Barbara Fairchild is a food journalist who was the editor-in-chief of Bon Appétit from 2000 until 2011.

==Early life==
Fairchild was born in 1951 in Queens, New York, to Robert P. Lieb and Ina Lieb. Her father was Jewish and her mother was Lutheran. She moved to Los Angeles at a young age and grew up in Studio City.
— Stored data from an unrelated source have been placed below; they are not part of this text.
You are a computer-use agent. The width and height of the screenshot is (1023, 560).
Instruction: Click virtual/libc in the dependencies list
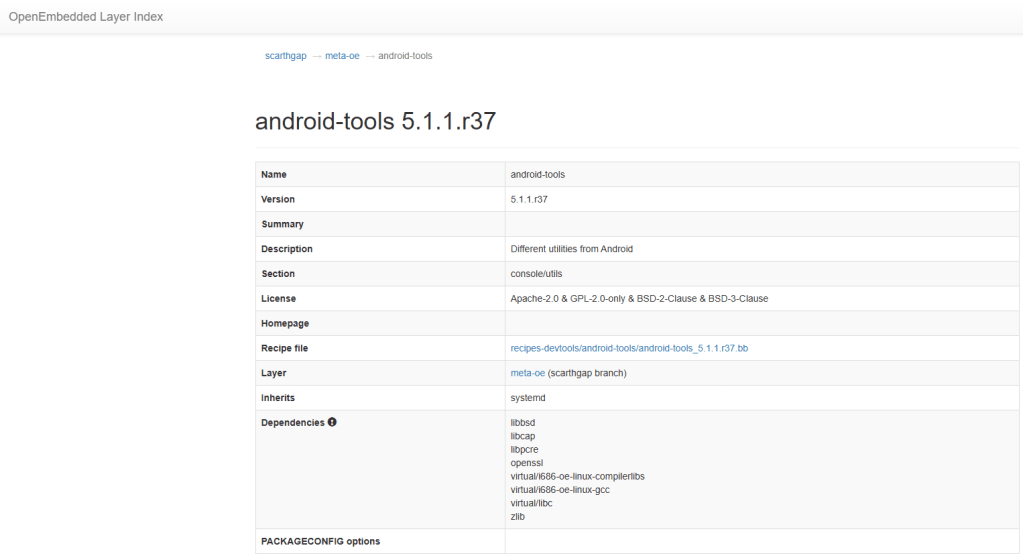(531, 503)
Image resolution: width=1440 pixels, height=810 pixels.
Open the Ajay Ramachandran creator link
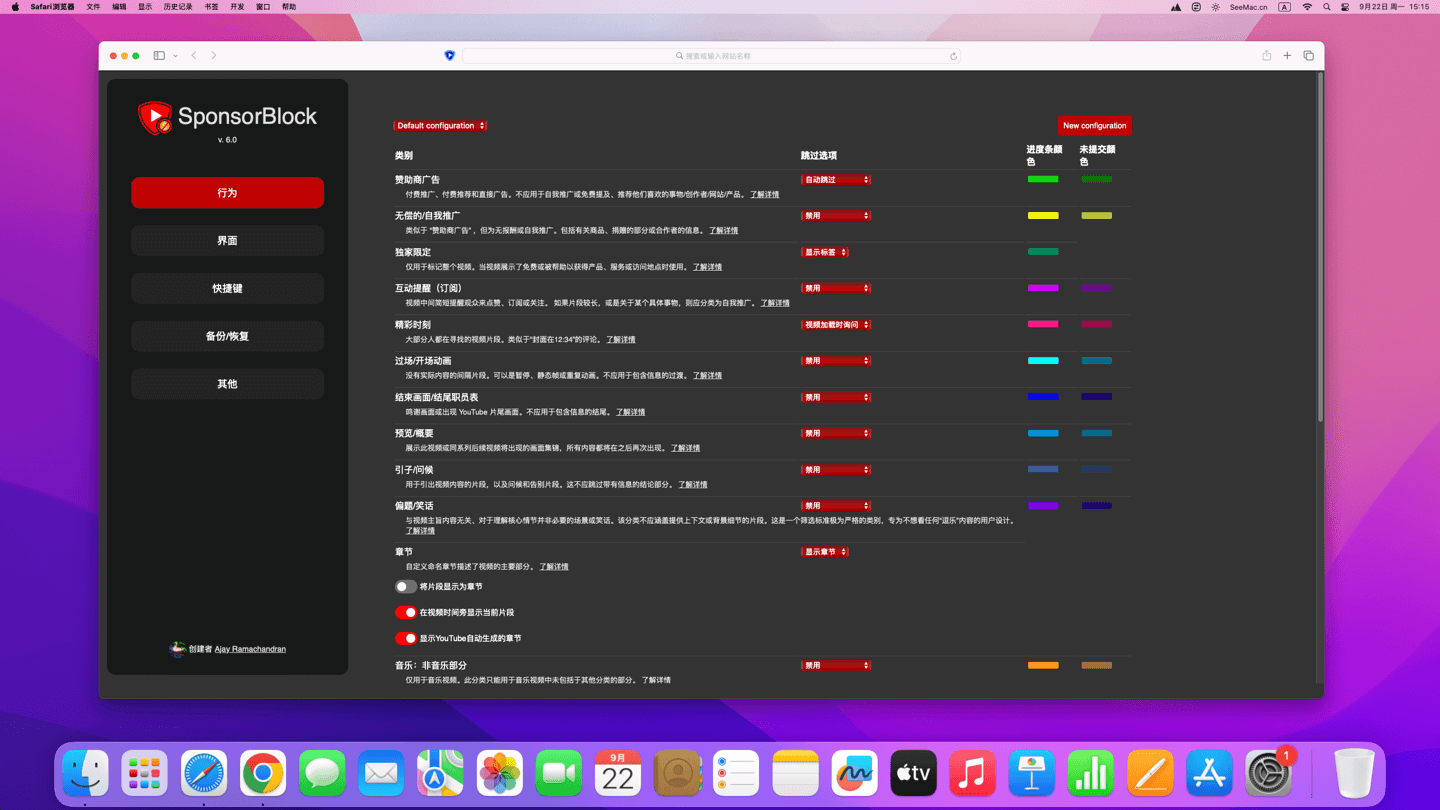click(x=250, y=649)
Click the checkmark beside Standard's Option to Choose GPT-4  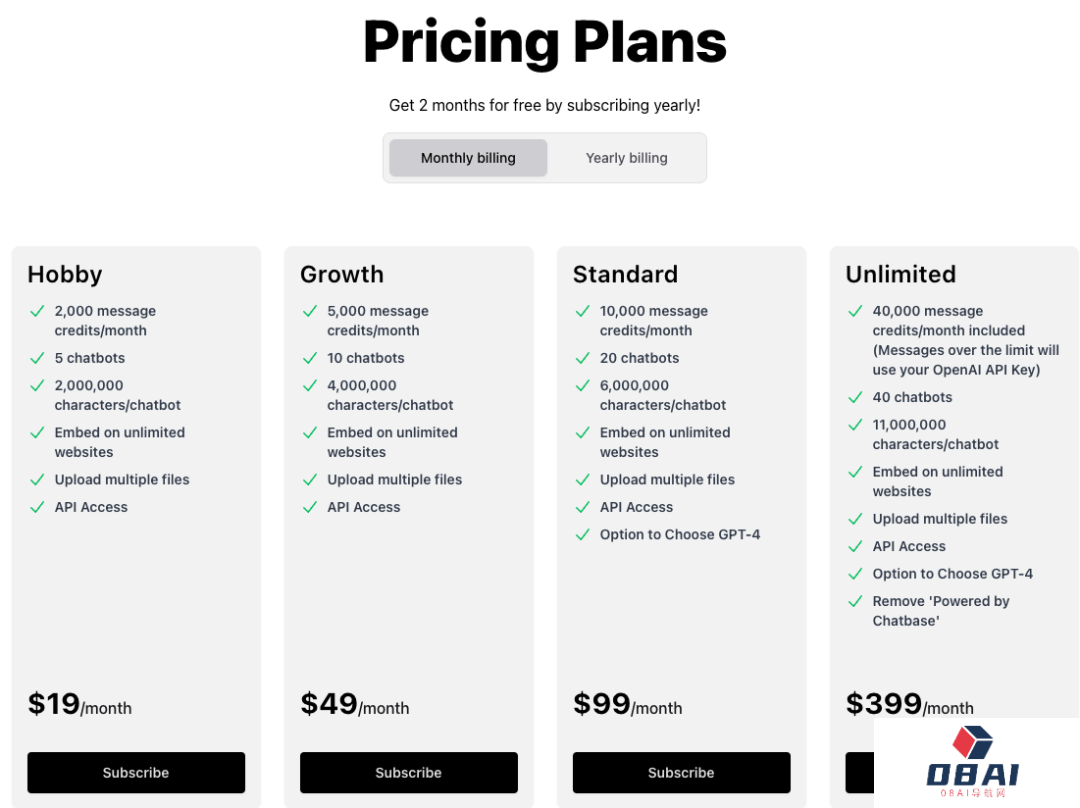[x=582, y=535]
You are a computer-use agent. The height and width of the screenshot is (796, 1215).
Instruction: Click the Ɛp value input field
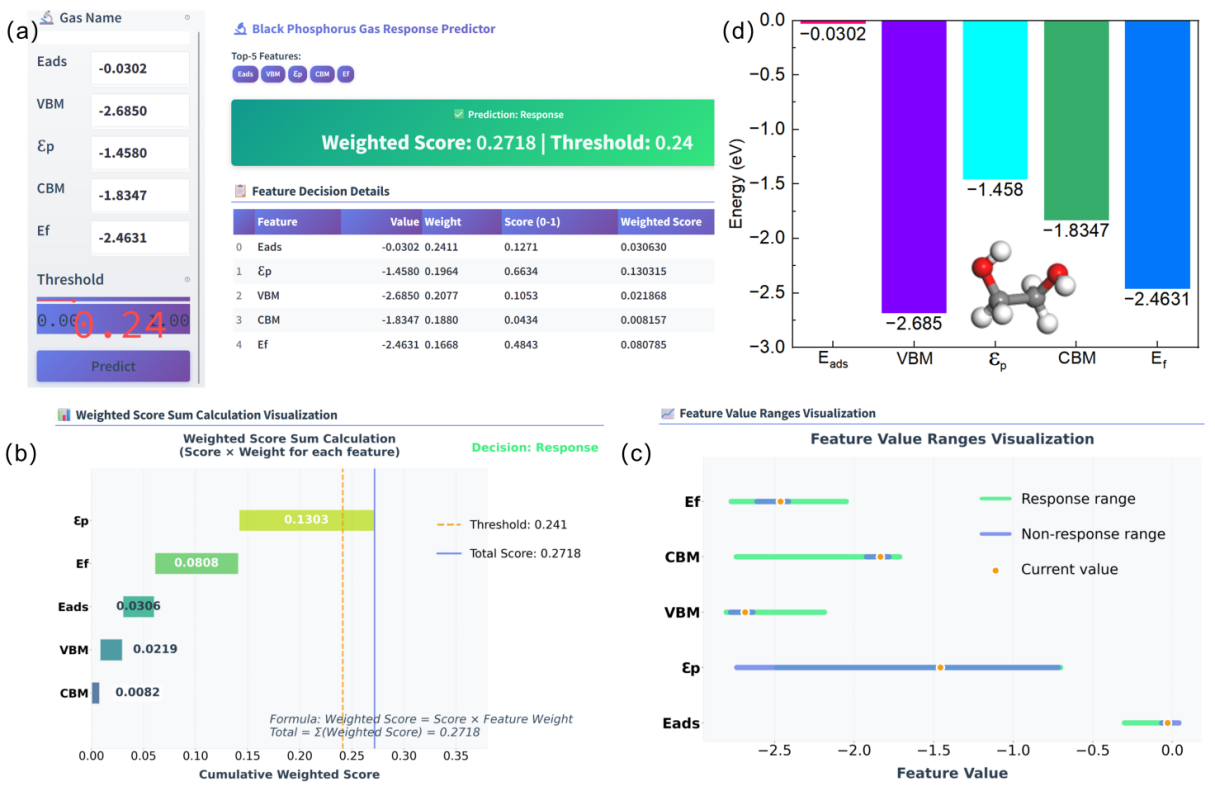point(139,154)
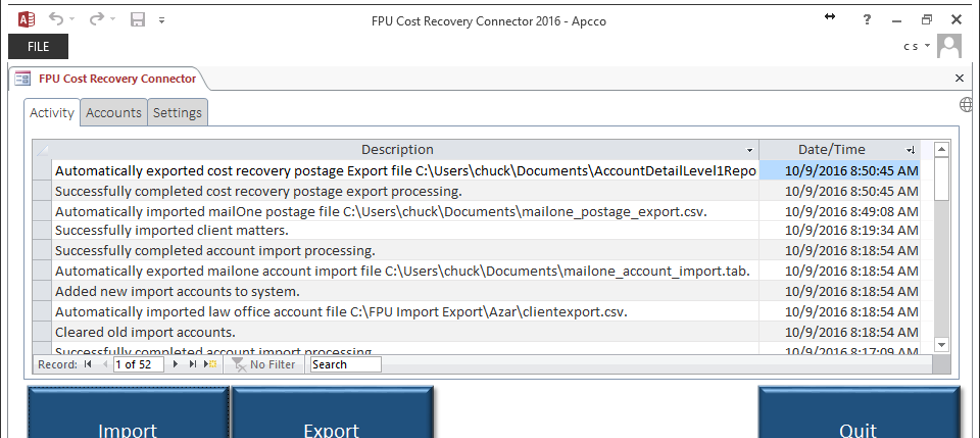This screenshot has width=980, height=438.
Task: Click the Help question mark icon
Action: [x=867, y=19]
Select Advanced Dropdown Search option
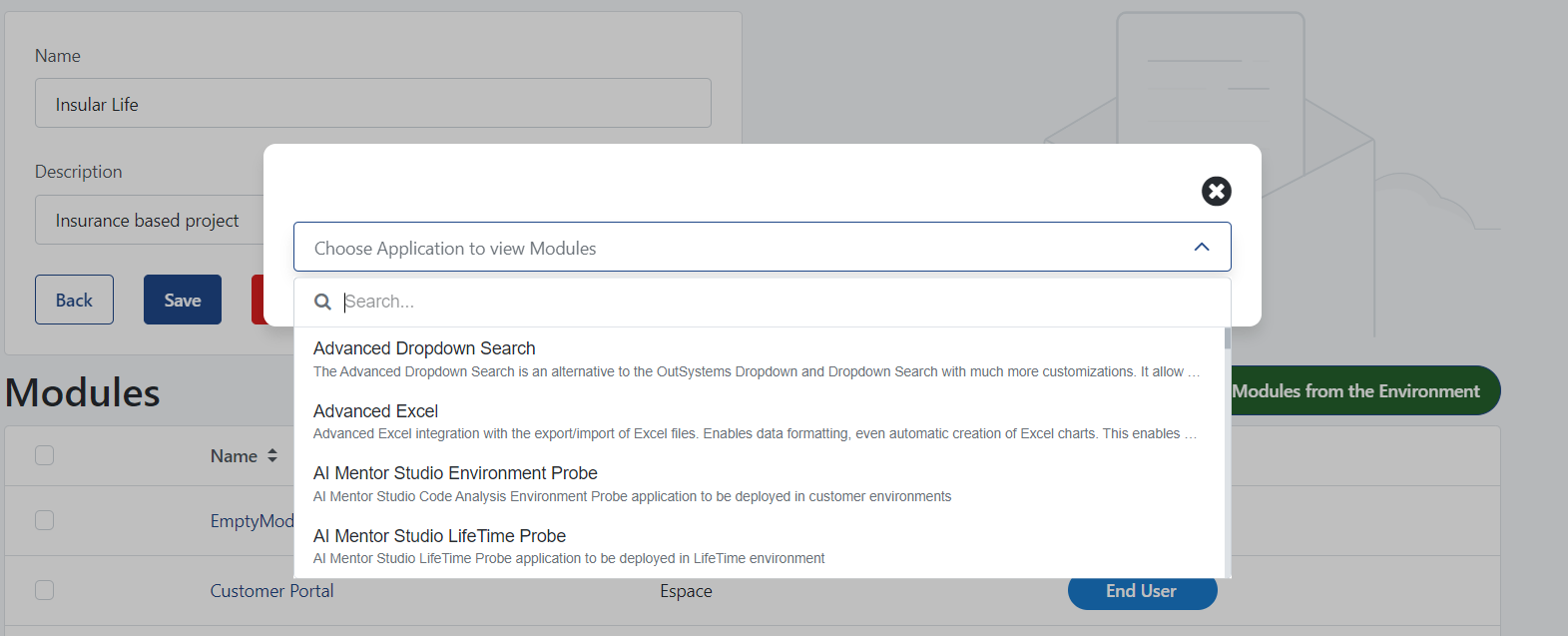Image resolution: width=1568 pixels, height=636 pixels. [x=424, y=348]
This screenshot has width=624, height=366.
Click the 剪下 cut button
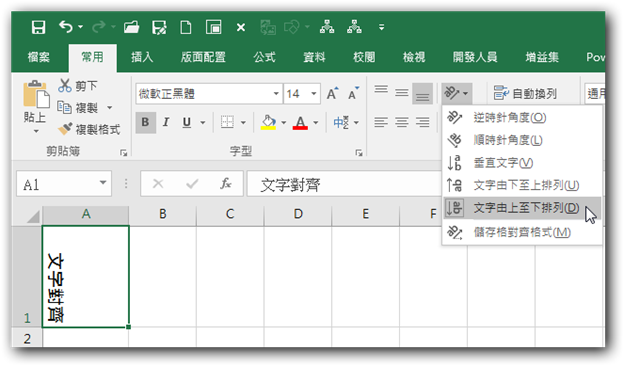point(78,86)
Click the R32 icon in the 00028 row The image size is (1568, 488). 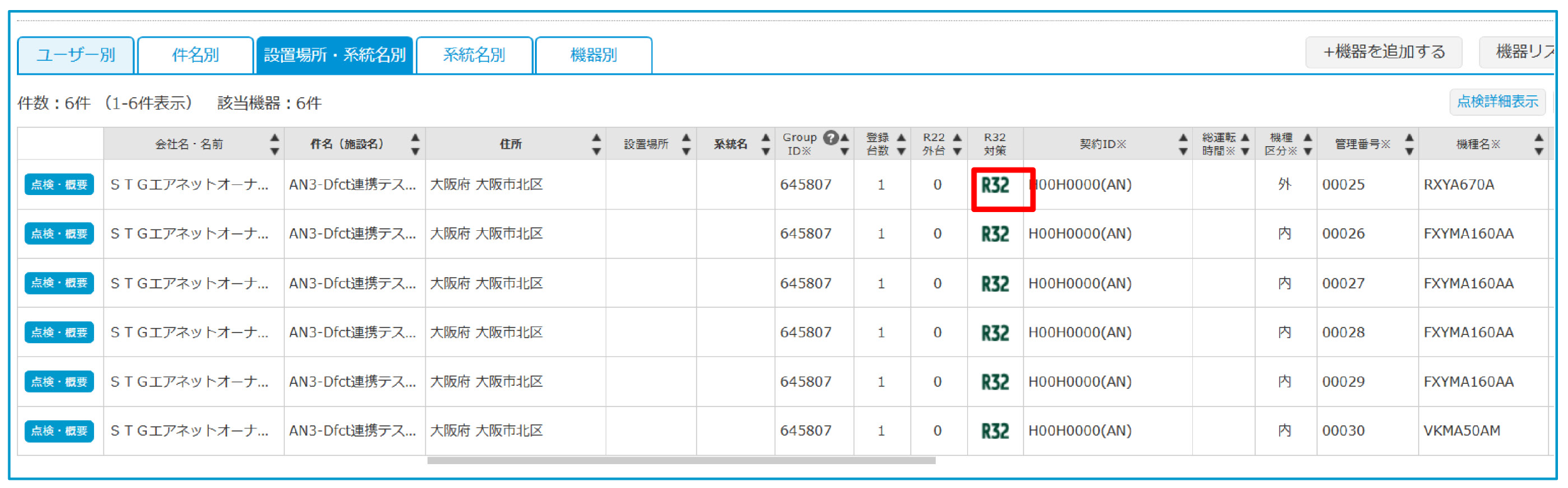(995, 332)
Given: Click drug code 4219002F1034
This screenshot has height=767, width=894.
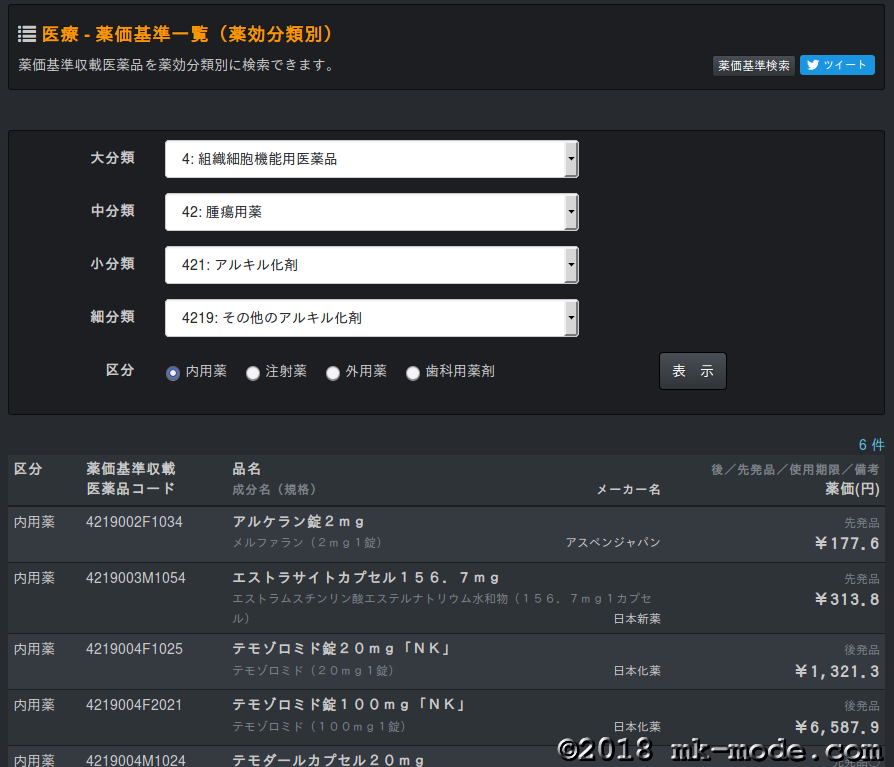Looking at the screenshot, I should pos(134,522).
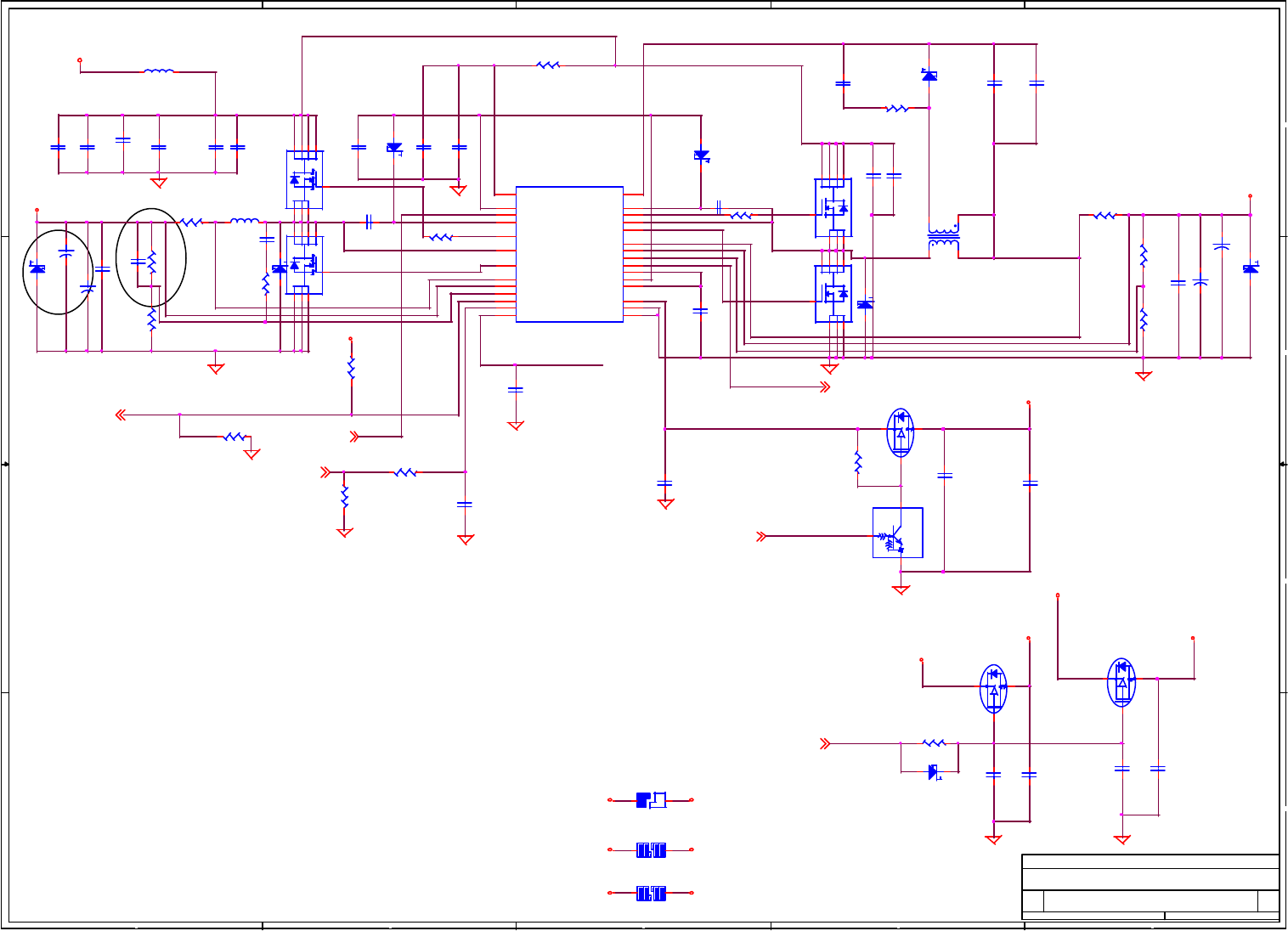
Task: Select the leftmost circled zener and capacitor group
Action: (x=58, y=272)
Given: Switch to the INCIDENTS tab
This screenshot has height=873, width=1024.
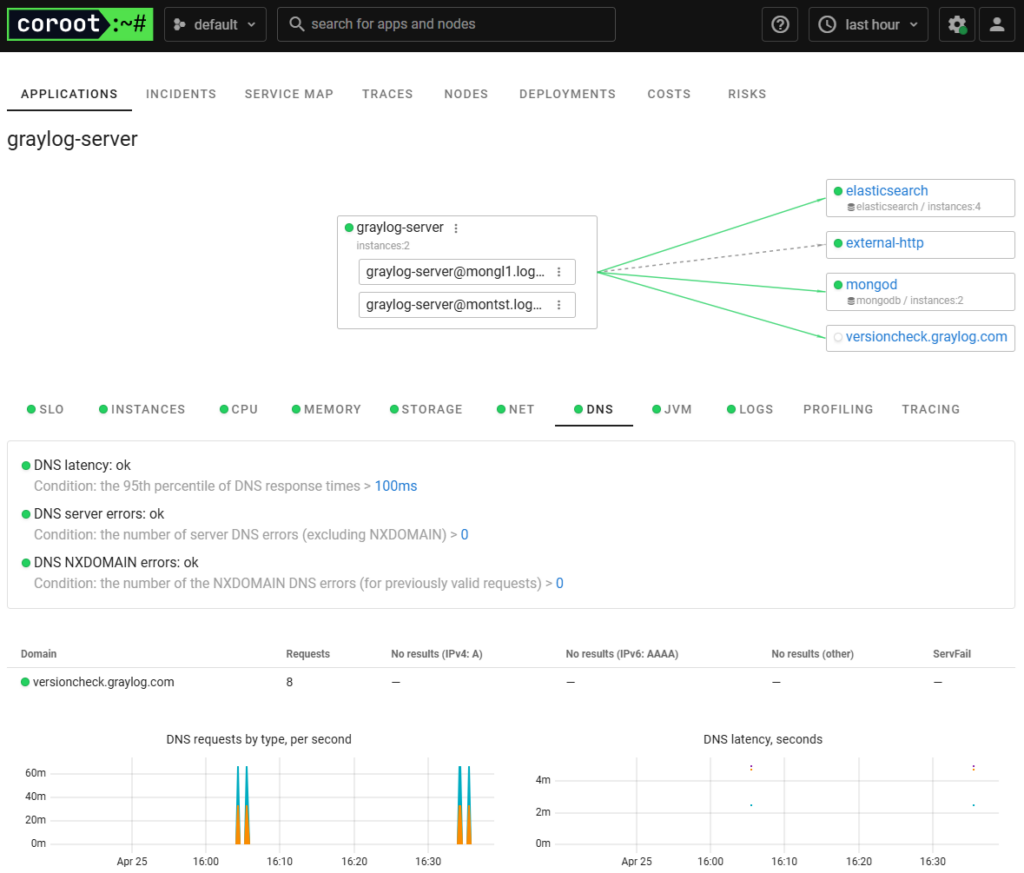Looking at the screenshot, I should 181,94.
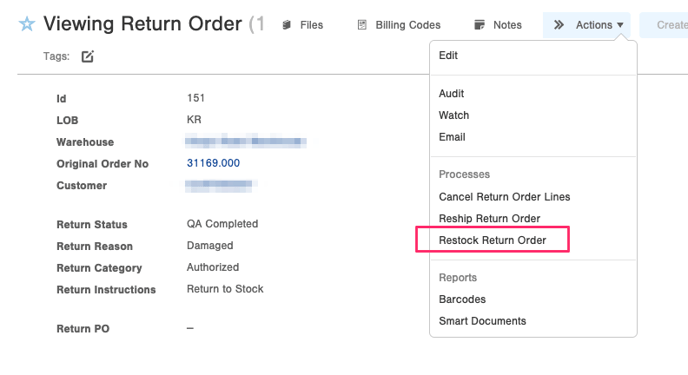Select Restock Return Order
The width and height of the screenshot is (688, 375).
pyautogui.click(x=492, y=240)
She discovered her passion for food and cooking at a young age, and after graduating from California State University, Northridge in 1972 with a degree in journalism, she went to work first for radio station KGIL-AM as a news writer, then for Carte Blanche Magazine, and then later Bon Appetit in 1978 as an editorial assistant.

==Career==
Fairchild spent 32 years with Bon Appétit, culminating with her appointment as editor-in-chief in 2000. Since 2011 she has worked as a columnist, freelance food and travel writer, editor, public speaker, radio personality, and consultant.

==Personal life==
Fairchild's life partner is Paul Nagle.

==Awards==
Fairchild has been the recipient of numerous awards, including:
- Who's Who of Food and Beverage in America Inductee
- James Beard Foundation Award
- Society of Publication Designers Award

==Publications==
- The Bon Appétit Cookbook (2006)
- The Bon Appétit Fast Easy Fresh Cookbook (2008)
- The Bon Appétit Desserts Cookbook (2010)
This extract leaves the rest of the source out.